Good question. The intuitive approach is to apply conservation of momentum, which would give you a length of $3/5$ meters. But why is angular momentum conserved in this system? After all, linear momentum is not conserved, and there is no obvious rotational symmetry to the system.
There may be a clever way of arguing that angular momentum must be conserved, but it's also straightforward to derive this fact. We can parameterized the system by a one-dimensional configuration space representing the angle $\theta$ by which the string has wound around the peg. As the string winds, it shortens: let $l(\theta)$ be the (monotonic decreasing, with $l(0) = 2$, but otherwise unknown) length of the string after it has wound by $\theta$.

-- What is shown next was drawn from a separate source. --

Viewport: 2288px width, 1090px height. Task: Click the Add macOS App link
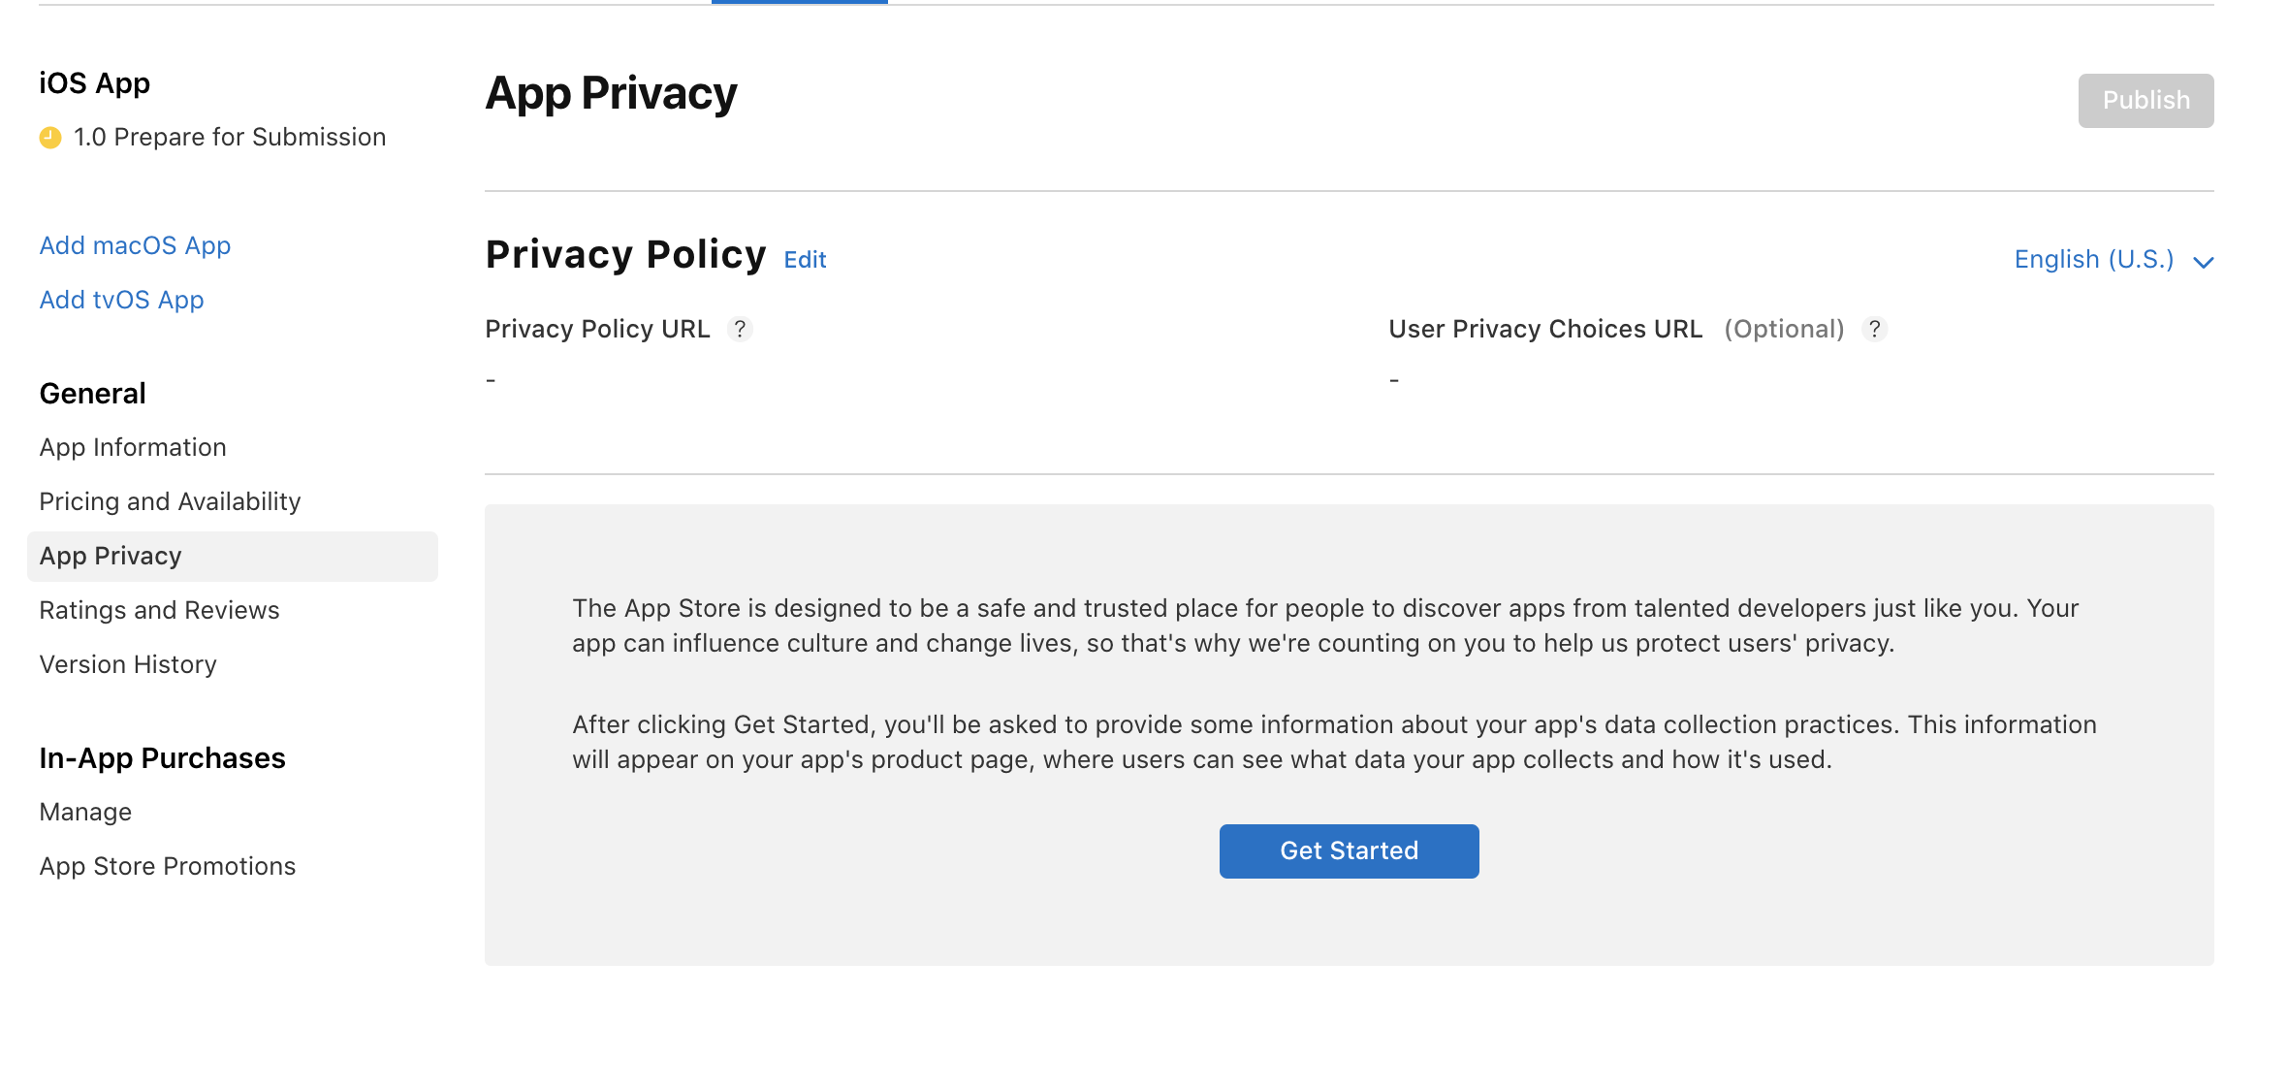[x=136, y=245]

Assuming the particle has mass $m$, the kinetic energy of the particle is $$T = \frac{1}{2}m [2\pi l(\theta) \dot \theta]^2;$$
since there is no potential energy the Euler-Lagrange equations are
$$\frac{d}{dt} \left(4\pi^2 ml(\theta)^2\dot\theta\right) - 4\pi^2 m l(\theta)\dot\theta^2 l'(\theta)=0$$
or
\begin{align*}
8\pi^2 m l(\theta)l'(\theta)\dot\theta^2 + 4\pi^2ml(\theta)^2\ddot\theta - 4\pi^2 ml(\theta)\dot\theta^2l'(\theta)&=0\\
l'(\theta)\dot\theta^2 + l(\theta)\ddot\theta &=0\\
\frac{d}{dt}\left(l(\theta)\dot\theta\right)&=0,
\end{align*}
and we see that $3/5$ meters is indeed the correct approach.